There's a popular shift occurring within the film community. Audiences are getting tired of CGI. Blockbusters are built around special effects, but nobody's doing anything new with the technology anymore. Nobody, that is, except for Matt Reeves. Dawn of the Planet of the Apes pushes the boundaries of what we think computer animation is capable of in live action films and opens a new realm of possibilities for modern cinema. Lord of the Rings had a sympathetic motion-capture performance in a supporting role? Forget that. Dawn puts the motion capture in the front seat. Main character. Begin and end on a tight close up of his face. And he's not only passable, he's the most emotionally resonant character in the whole movie.

Of course, part of the reason this works is that the film puts character first. It never lets being a big budget sci-fi/action movie stop it from having a compelling story. It's been several years since the events of the previous film, and while the smart simians flourish in the forest, the human population is in crisis. The few survivors that remain are running out of power, and the only renewable energy source resides within the apes' dominion. The two races must work together in this allegorical apartheid, and as they come closer together a natural dualism emerges on both sides. Caesar and Malcolm are benevolent and charismatic leaders, concerned with protecting their family and assisting their community; but Koba and Carver are wary of working with their mortal enemies, and their distrust fuels violent unrest.

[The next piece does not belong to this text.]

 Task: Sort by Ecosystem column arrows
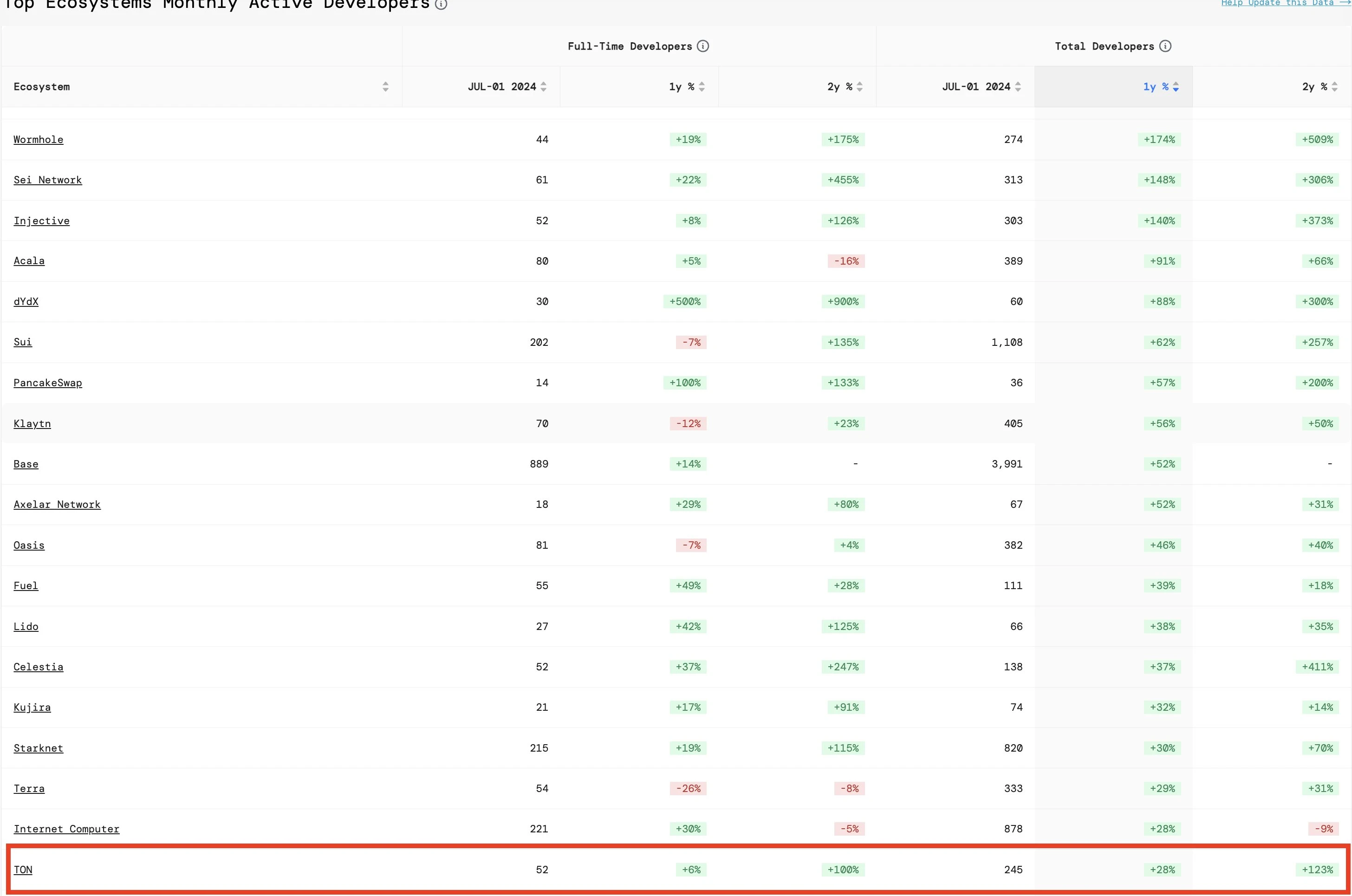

And it's not just the characters that look great. Matt Reeves might put character first, but he never neglects the big action set pieces. There's primate infiltration and espionage. There's monkeys riding horses and dual-wielding machine guns. There's a tank. And from that tank, there's a breath-taking panoramic long shot which surveys the chaotic carnage of combat—and which, after a moment's reflection, you realize is all computer generated. But instead of feeling inert or vacuous, the animation gives the image new life, delivering visuals which are striking because of their artificial origins, rather than in spite of them. Instead of using it as a crutch to carry the action along, the animation is used as a means to create the perfect shot (and Reeves seems to be trying to make up for the erratic cinematography of Cloverfield with more than one elegant steadicam track).

At this point I have to admit that I've been playing pretty close to the chest, so let me put all my cards on the table. I always do my best to go into new films as blind as possible, but in this case I failed. As with The Place Beyond the Pines, I went into Dawn of the Planet of the Apes with high expectations, and as a result I came out slightly disappointed. It's not that I disliked the film—it's still one of my favorite of this year's blockbusters—but there were a few too many bland or frustrating elements for me to count it among the year's best overall.

What bothered me most was how forcefully telegraphed both of the antagonists were. Neither Koba nor Carver ever has a chance to become sympathetic. They both get a single throwaway line to explain their position—Koba shows the results of "human work" and Carver talks about hating the apes because they "killed half the planet"—but these moments are the exception that proves the rule. The antagonists are too one-sided: they're both violent, cruel, unsympathetic racists. They may as well have mustaches to twirl.

Their characters touch on difficult subject matter (race relations and bipartisan cooperation), but rather than face them head-on the film makes them simple and easy to hate. Caricatured villains only work when the tone is light, and Dawn takes itself seriously from start to finish. As a result, the simplicity of the villains negates the complexity of the film's conflict. This same attitude of holding the audience's hand through anything that might be difficult also extends to the female characters—who do little beyond being tools for their men—and the score—which occasionally shows promise (e.g. the choral sections) but is more often hamstrung by the film's need to keep its tone safe.

These issues aren't enough to ruin the film for me entirely, and if this is the direction Hollywood is heading then I have nothing but hope for our future. Caesar's planet may be destined to become overrun with mutated monkeys, but ours shows signs of more visually creative cinematic experiences to come. Dawn of the Planet of the Apes had every opportunity of being derivative garbage—it's a sequel to a prequel reboot—but instead it pushes the limits of what visuals you can get from a big budget while keeping its focus on storytelling, and thereby shows us what real blockbusters can achieve.